The gift of life is amazing.  I have been blessed....by a Father in Heaven who trusts me enough to mother five wonderful children.  That is so humbling.  Occasionally I question my ability to parent these boys up to the standard that God would have.  I question myself, my patience, my understanding.  Am I enough?  Do I give enough?  Do I love them enough?  Do I teach them enough?  Are they growing up knowing the gospel?  Are they growing up knowing how to love others?  Are they growing up knowing how to love themselves?  And are they growing up knowing how to be GREAT men?  I hope so.  I pray so.  I believe so.   

How, as parents, can we hold all of these emotions?  Having five children, I sometimes feel like I have to have multiple personalities in the same day to help every child.  But I truly treasure each child for their individuality, their strengths, and even their weaknesses.  My children amaze me every day.  And when I'm weak, when I make mistakes, when I'm so tired I just don't do what I'm supposed to do, I gather my brood and I talk to them.  I tell them how I'm feeling, I tell them I love them, and I tell them I'm sorry when I could have done a better job.  I'm not perfect, they're not perfect.  None of us are perfect, and we are not expected to be perfect.  We are here to learn, grow, make mistakes, and grow from those mistakes.  We are here to receive hardships, and to learn to rely on a loving Heavenly Father to get us through them.  We are also here to learn to serve others, to not get so wrapped up in our own problems that we forget that the friend around the corner may need to talk, or get some help with a ride for their kids, or someone may need babysitting, etc.  As we serve, we strengthen....ourselves and others.  It's a beautiful thing.   

So, am I enough?  Yes.  Are you enough?  Yes.  Can we get through these crazy, amazing, wonderful years of parenting and survive?  Yes!!!!!  

I am so grateful for my husband who lifts me up when I am down and is always a source of strength in our family.  I am grateful for each and every one of my children.  They amaze me every single day.  Sometimes it's a great kind of amazement...and others...well....we all have those kind of days.  But I wouldn't change one of them....they all have different strengths, different weaknesses, but they all have amazing hearts.  I am grateful for my God, who I know has a plan for me, my family, and for this world.  I am grateful for the gospel that has taught me so many correct principles...that allow me to live my life knowing that I will be with my family for eternity.....that allow me to find a strength I never knew I had....that reminds me that when I am low, when I am down, God has got me...and He will always be there.  I am grateful for amazing, wonderful friends.  I am grateful for challenges, and for the ability we all have to get through them.  I am grateful for life....
I was featured HERE today talking about how we started our adoption journey.

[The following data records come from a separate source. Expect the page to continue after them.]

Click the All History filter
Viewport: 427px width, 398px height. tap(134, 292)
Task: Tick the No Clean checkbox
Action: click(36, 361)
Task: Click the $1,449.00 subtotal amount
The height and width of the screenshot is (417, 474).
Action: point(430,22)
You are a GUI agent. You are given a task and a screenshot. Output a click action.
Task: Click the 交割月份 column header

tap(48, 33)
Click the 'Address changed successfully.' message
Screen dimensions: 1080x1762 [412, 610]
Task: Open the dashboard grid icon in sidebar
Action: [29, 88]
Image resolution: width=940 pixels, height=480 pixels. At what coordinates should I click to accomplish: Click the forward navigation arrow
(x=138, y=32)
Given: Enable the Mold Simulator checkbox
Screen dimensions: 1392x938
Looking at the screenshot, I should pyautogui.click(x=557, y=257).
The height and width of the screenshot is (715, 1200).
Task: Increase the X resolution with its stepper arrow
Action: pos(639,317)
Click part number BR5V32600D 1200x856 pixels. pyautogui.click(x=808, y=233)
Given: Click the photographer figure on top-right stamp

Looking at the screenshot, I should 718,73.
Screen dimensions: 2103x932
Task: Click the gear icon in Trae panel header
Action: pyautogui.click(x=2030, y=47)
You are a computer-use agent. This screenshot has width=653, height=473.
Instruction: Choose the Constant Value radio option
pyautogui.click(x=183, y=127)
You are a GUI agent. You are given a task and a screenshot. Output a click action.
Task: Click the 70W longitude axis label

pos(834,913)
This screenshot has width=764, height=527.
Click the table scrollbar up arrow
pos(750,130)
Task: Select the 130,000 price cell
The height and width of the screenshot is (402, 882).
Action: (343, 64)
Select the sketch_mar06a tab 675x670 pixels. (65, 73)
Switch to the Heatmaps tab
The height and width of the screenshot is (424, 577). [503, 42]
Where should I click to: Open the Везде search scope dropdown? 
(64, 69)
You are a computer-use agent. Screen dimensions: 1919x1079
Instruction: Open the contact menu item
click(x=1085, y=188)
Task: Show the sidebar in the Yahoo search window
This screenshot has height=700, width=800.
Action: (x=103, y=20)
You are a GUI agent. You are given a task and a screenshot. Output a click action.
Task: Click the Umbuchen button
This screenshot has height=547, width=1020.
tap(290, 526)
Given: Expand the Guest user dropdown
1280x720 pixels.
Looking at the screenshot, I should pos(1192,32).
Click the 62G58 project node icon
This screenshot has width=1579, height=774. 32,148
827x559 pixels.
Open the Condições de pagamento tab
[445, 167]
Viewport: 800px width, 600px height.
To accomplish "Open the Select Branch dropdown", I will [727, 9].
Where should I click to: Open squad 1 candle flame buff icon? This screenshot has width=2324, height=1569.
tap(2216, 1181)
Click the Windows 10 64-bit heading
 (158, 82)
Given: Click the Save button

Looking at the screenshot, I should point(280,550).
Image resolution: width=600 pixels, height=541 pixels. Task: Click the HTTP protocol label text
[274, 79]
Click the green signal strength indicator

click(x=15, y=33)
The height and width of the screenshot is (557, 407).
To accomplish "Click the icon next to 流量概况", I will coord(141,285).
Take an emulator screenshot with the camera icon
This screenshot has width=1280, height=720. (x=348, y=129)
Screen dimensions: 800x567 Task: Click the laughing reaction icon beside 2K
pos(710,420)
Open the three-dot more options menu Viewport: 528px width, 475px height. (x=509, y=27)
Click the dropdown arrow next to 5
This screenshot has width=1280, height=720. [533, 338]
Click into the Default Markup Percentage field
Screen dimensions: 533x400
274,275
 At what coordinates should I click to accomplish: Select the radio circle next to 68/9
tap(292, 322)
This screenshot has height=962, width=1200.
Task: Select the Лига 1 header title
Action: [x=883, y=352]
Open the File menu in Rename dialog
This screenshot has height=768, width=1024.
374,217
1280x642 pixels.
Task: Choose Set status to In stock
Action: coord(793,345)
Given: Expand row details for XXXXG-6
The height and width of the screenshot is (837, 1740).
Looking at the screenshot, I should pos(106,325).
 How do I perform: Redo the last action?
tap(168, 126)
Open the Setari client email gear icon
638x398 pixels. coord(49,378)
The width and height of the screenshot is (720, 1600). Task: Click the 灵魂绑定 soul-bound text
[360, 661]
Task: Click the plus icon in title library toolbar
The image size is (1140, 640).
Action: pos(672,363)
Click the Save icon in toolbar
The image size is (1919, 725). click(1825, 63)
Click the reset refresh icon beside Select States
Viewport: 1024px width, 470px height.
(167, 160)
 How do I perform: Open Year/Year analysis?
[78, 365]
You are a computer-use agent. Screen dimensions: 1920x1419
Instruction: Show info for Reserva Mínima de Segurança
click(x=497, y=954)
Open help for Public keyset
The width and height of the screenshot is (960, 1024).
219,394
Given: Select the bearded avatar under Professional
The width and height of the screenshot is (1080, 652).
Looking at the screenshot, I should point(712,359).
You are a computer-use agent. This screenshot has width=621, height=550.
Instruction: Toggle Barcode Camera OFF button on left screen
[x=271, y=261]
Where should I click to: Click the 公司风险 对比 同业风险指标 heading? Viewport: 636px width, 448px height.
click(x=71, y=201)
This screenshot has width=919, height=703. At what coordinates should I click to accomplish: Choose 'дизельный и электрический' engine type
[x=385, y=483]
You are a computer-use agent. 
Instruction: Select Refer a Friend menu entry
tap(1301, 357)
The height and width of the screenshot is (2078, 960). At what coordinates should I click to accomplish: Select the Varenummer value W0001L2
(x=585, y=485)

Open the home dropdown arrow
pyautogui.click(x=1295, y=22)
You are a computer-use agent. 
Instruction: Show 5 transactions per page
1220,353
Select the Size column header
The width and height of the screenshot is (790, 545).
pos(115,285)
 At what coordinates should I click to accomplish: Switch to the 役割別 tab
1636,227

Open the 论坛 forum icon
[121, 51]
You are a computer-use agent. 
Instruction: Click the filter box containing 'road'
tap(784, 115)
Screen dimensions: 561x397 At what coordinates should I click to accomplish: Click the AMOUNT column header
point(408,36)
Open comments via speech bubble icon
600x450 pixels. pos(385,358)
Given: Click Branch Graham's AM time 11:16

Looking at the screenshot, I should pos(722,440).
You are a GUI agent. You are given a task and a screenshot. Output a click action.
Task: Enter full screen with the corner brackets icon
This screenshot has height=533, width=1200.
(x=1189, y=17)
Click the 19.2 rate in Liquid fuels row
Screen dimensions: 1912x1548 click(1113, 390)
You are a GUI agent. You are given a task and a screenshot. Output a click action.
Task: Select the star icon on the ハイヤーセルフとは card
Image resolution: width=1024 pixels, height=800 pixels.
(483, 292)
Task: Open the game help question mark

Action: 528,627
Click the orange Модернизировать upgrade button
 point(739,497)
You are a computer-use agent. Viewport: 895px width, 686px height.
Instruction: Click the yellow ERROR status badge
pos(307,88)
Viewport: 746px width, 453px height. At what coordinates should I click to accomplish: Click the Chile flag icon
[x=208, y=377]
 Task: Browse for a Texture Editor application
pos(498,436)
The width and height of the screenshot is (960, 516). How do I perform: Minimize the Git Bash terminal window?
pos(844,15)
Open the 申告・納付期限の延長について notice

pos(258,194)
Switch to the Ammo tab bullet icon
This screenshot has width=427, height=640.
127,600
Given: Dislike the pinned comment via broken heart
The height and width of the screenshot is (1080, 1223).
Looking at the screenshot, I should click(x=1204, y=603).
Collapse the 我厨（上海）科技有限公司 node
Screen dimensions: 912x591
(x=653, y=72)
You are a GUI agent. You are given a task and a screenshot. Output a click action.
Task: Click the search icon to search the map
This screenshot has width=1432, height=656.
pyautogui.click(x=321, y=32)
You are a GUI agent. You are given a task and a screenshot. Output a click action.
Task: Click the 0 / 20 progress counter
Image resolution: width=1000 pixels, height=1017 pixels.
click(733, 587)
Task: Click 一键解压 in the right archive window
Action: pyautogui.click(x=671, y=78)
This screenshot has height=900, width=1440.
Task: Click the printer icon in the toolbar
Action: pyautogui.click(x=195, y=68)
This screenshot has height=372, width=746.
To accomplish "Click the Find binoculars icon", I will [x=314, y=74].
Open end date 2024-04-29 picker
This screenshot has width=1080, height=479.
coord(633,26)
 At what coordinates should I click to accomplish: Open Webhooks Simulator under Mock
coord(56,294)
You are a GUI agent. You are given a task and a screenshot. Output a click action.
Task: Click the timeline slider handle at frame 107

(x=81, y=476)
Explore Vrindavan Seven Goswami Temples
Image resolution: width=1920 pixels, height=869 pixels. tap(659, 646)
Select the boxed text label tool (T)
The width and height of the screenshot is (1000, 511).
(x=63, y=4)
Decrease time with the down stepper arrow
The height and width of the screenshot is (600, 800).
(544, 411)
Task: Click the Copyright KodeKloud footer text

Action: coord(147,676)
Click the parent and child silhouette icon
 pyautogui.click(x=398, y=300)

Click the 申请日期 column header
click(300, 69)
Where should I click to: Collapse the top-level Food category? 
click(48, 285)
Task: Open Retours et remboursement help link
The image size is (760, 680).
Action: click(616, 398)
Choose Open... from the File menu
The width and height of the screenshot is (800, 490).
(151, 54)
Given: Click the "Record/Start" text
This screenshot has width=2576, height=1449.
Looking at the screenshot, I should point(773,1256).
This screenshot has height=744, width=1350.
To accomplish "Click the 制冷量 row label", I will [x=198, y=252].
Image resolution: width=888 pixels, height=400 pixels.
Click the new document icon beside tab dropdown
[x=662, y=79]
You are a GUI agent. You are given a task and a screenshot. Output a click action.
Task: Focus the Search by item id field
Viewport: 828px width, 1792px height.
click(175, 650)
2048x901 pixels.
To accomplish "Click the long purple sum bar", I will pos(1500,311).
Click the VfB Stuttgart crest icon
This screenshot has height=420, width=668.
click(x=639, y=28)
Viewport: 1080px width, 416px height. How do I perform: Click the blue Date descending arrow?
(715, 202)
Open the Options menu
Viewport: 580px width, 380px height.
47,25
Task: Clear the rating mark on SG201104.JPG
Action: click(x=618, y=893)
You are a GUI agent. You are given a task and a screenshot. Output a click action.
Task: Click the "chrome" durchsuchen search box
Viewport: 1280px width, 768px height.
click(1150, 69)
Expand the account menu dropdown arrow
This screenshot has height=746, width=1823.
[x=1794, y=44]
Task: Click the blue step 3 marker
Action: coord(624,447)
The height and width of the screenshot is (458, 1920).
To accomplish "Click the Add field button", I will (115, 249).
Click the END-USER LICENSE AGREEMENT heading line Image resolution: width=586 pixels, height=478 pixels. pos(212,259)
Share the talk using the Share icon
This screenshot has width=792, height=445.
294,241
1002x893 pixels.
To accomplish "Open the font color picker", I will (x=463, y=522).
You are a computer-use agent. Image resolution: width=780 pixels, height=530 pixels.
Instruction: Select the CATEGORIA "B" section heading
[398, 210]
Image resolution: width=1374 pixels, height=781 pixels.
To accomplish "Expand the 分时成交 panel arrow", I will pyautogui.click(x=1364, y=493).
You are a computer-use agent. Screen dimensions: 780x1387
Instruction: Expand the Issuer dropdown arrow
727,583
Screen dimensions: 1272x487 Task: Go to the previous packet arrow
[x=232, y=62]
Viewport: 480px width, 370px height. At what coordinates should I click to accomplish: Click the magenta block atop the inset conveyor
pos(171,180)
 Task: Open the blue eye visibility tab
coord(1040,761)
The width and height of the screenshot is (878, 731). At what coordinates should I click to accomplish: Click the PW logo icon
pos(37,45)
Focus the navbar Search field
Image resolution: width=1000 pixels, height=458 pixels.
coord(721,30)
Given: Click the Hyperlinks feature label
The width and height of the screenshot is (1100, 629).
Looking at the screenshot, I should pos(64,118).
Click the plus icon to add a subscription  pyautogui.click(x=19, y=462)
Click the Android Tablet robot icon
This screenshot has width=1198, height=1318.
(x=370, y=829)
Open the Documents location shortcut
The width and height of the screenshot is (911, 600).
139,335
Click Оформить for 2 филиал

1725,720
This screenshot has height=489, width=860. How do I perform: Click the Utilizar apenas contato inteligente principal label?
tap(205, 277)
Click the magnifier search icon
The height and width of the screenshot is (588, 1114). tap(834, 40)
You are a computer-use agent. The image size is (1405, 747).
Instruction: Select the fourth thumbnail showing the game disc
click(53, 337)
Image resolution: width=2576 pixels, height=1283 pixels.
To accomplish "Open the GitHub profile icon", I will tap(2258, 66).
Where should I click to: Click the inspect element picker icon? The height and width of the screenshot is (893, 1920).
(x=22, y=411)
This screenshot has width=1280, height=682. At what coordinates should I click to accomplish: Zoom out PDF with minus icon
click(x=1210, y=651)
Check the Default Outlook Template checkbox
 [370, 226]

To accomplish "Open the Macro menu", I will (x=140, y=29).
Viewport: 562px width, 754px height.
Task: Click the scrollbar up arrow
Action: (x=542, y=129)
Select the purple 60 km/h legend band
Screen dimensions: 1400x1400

Tuesday, February 21, 2012

The day music collided


Dear Life,

Today the best thing happened.  I was listening to my playlist on Spotify (which I LOVE by the way) when my seventeen year old comes over and.....
wait for it......
ASKS me to play
WHITNEY HOUSTON!  


WHAT?????
I KNOW!!!!!!
So I let him choose the song.
You'll never guess......
I Will Always Love You.....
He turned it up loud...
As he started singing and I had to lift my chin up off the floor!
He then proceeded to tell me very matter of factly that Mariah Carey and Kelly Clarkson both said that Whitney Houston was their inspiration.
Who is this kid?????
Let me just clue you in on the fact that we like almost NONE of the same music at this time.  Although I think he secretly likes Adele but he won't ever fess up to that one.
He's still mad that he knows words to country songs since that was all we listened to for a long time when he was younger.  It irritates him that the words come unbidden.
I love being surprised by Keoni and I love that our music collided today!

Linking up over here:
lollipops

Saturday, January 14, 2012

Thoughts from yesterday's events

Dear Life,

I just have to say that  my life has been touched my a child I will likely never see again.  Last night I was so sad to see this boy so alone.  Where were his friends?  Why was he out so late at night on a weeknight?  What drove him to get drunk?  I didn't see a teenager in a lot of trouble, I saw a little boy.   I sat there last night thinking about this boy, and then my own children sitting next to me.  My boys were coming straight from church...they had just had fun messing around with their friends...they auditioned...and then they had a big night of camping that they were looking forward to this weekend.  Behind me was a young man freezing, alone, and completely wasted out of his head.  As I thought of this, I thought this boy was not alone.  For whatever reason, I truly believe that God put me there to make sure he got home. I have never ever shopped at that store....I almost went to the store across the street, but felt impressed to go to that one. It crossed my mind to call the police, but I dismissed that idea.  I don't know what happened after I dropped him off, but I'm grateful I was there...and I'm grateful my boys got to see up close and personal what life is like for some kids and that people need to have compassion for others.  I'm also grateful for the reminder...that no matter how upset I get with my kids...no matter what wrongs they have done....they are great kids and I need to really remember this always. It's so easy to blow things out of proportion, and focus on the issues your kids are having, but it should be the other way around.  I should focus on the things that make my kids amazing and wonderful and build those attributes up.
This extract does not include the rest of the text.